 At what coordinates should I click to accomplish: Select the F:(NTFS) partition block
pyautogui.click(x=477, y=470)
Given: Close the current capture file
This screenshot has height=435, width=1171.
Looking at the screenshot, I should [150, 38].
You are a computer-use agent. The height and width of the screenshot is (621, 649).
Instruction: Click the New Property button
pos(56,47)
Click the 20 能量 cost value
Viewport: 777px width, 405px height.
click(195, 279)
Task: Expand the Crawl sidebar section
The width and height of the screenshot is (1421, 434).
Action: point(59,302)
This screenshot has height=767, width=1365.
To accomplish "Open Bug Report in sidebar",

——

▸ **Task requirements**: Copy out each line of the data exactly.

▸ **Exercise response**:
 At what coordinates should I click to accomplish: Select the F:(NTFS) partition block
pyautogui.click(x=477, y=470)
Given: Close the current capture file
This screenshot has height=435, width=1171.
Looking at the screenshot, I should [150, 38].
You are a computer-use agent. The height and width of the screenshot is (621, 649).
Instruction: Click the New Property button
pos(56,47)
Click the 20 能量 cost value
Viewport: 777px width, 405px height.
click(195, 279)
Task: Expand the Crawl sidebar section
The width and height of the screenshot is (1421, 434).
Action: point(59,302)
This screenshot has height=767, width=1365.
To accomplish "Open Bug Report in sidebar",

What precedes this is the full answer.